Random Forest Performance #1435

pprett · 2012-12-02T12:40:07Z

Random Forest is a popular classification technique; recent benchmarks [1][2] have shown that performance of sklearn's RandomForestClassifier is inferior to competing software implementations.

The performance penalty most likely stems from the underlying tree building procedure, however, changes here require considerable effort. These changes include:

Better representations for data set partitions (currently we use a bit mask)

Some low-hanging fruits may be found in the forest module itself:

Sampling w/ replacement requires memory copies and re-computation of X_argsorted -> this can be mitigated by introducing sample weights (see MRG: AdaBoost for regression and multi-class classification #522)
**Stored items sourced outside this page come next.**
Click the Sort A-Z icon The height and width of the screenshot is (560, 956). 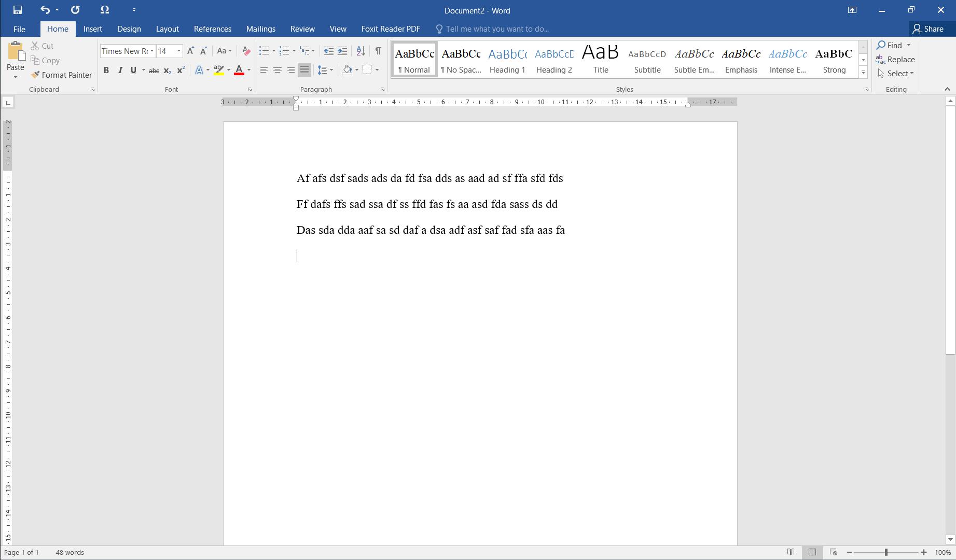point(361,51)
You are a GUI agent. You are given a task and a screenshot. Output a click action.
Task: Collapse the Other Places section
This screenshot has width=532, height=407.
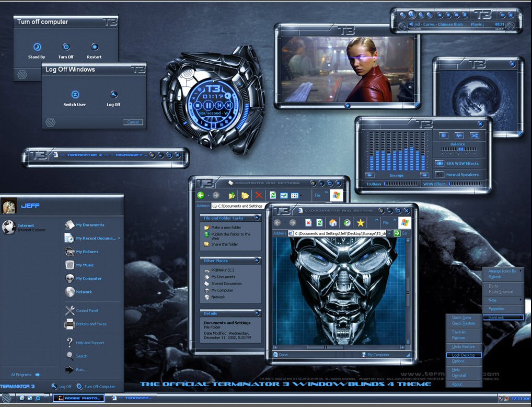point(258,260)
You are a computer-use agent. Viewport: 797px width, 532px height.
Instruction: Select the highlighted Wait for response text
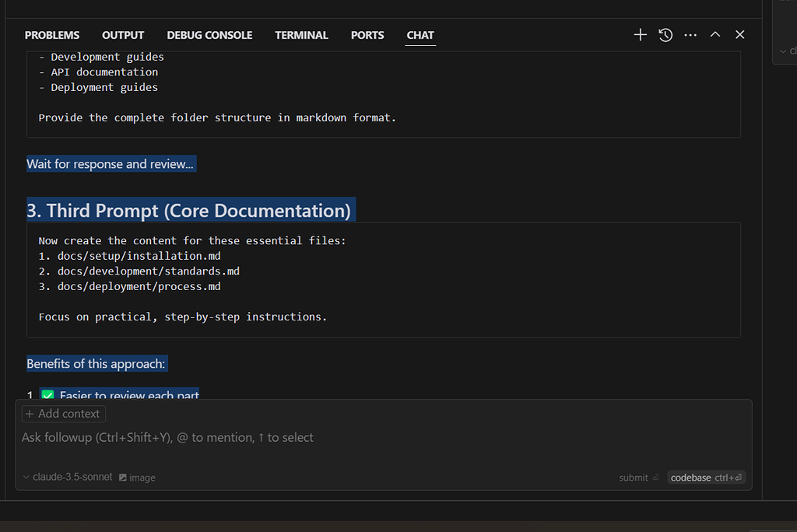(x=111, y=163)
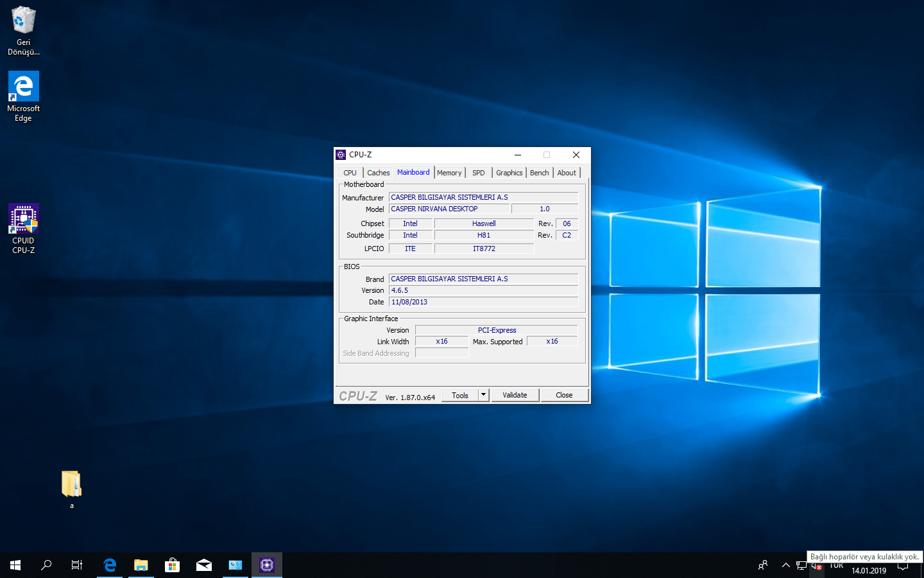The width and height of the screenshot is (924, 578).
Task: Open Microsoft Store from the taskbar
Action: tap(172, 565)
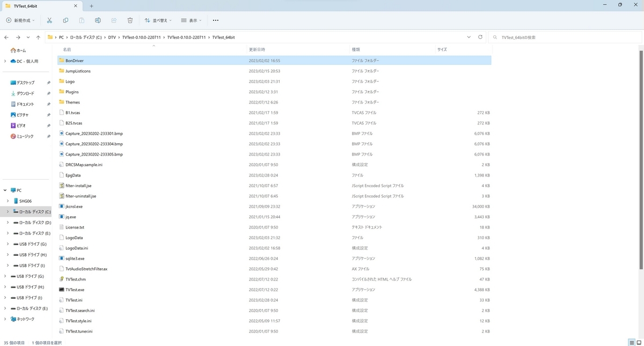The height and width of the screenshot is (346, 644).
Task: Click the Share icon in the toolbar
Action: point(114,20)
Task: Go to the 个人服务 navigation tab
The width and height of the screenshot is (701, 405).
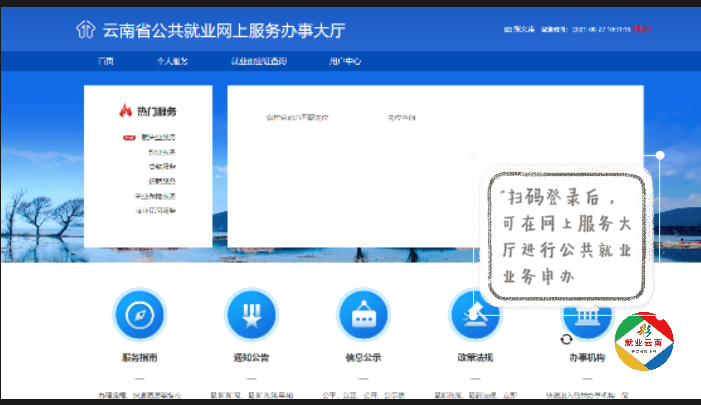Action: pyautogui.click(x=171, y=62)
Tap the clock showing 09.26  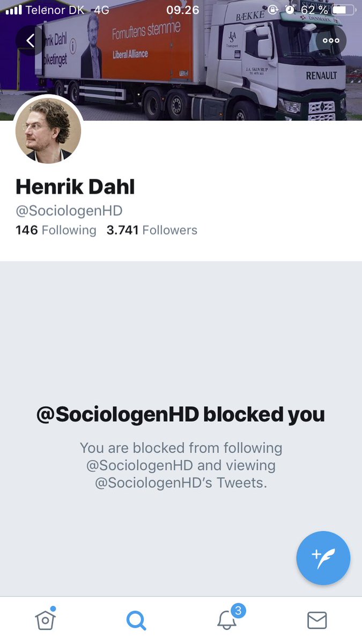(182, 10)
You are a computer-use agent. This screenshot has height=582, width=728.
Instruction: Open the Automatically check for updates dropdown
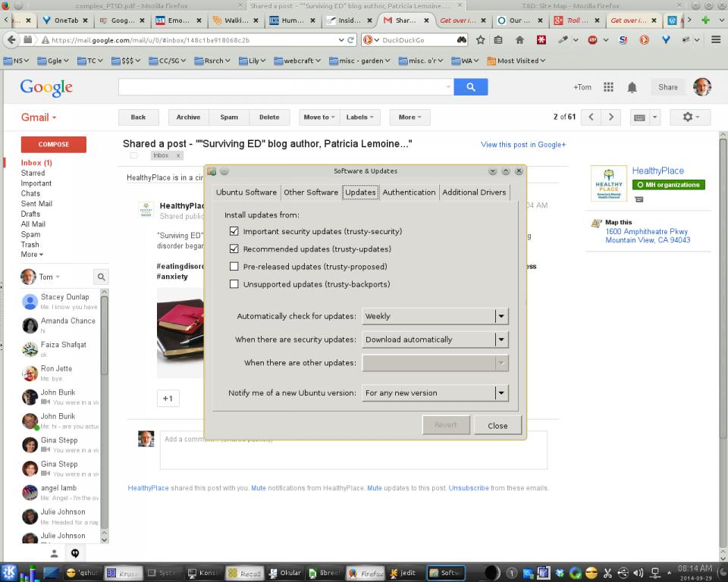435,316
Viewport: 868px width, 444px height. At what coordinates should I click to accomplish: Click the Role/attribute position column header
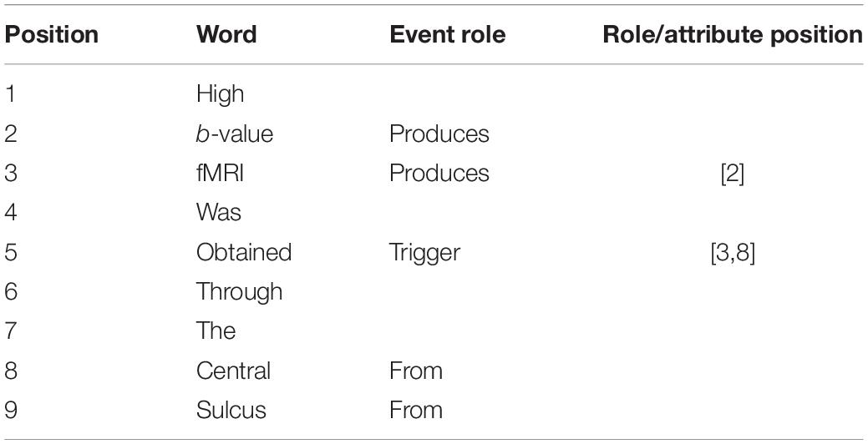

[1] http://continuum.io/blog/wiserf-use-cases-and-benchmarks
[2] http://wise.io/wiserf.html

pprett · 2012-12-02T13:00:11Z

Cost of sampling w/ replacement:

	Acc	train time
bootstrap=True	0.95	149.68 s
bootstrap=False	0.96	94.38 s

the costs stem from a) fancy indexing and b) re-computing X_argsorted .
Both can be avoided by using sample weights rather than fancy indexing - then training times between the two should be equal.

amueller · 2012-12-02T15:26:01Z

wow that is a huge overhead.
Btw, a student in my lab just spent two weeks optimizing a C++ implementation for images, and I think there is still a lot to gain in our implementation of the trees.
We should probably start at @bdholt1's implementation an see if we can somehow speed it up.
Or do you think we should keep the presorting?

pprett · 2012-12-02T15:29:15Z

@amueller I too think that there's lots to be gained - regarding Brians PR: what is the idea behind his enhancement? AFAIK he sorts features only when they are needed (i.e. they fall into a feature sub-sample)?

amueller · 2012-12-02T15:38:26Z

Yes, exactly. thinking about it, maybe that doesn't help as much, ...
There was the idea to pre-sort and then rebuild the X_argsorted in each split to respect the order of the nodes (same PR I think).

Also, speeding up ExtraTrees is probably even easier.that doesn't need any sorting at all!

pprett · 2012-12-02T15:41:22Z

Personally, I don't expect high gains with lazy pre-sorting either. The second idea is something different, that's the way R's "randomForest" does it; it basically re-orders samples such that partitions are consecutive regions in the data / auxiliary arrays.

pprett · 2012-12-02T17:11:55Z

I did a quick hack on top of @ndawe 's PR #522 (sample weights for trees):

Here is the result on the MNIST benchmark::

	ACC	Train time
MNIST	0.9521	152.52 s
MNIST	0.9502	67.36 s

That's a 2-fold increase in performance (and probably more in memory efficiency)!

** The slight difference in ACC might be due to numerical issues

The branch is here https://github.com/pprett/scikit-learn/tree/rf-tree-weights .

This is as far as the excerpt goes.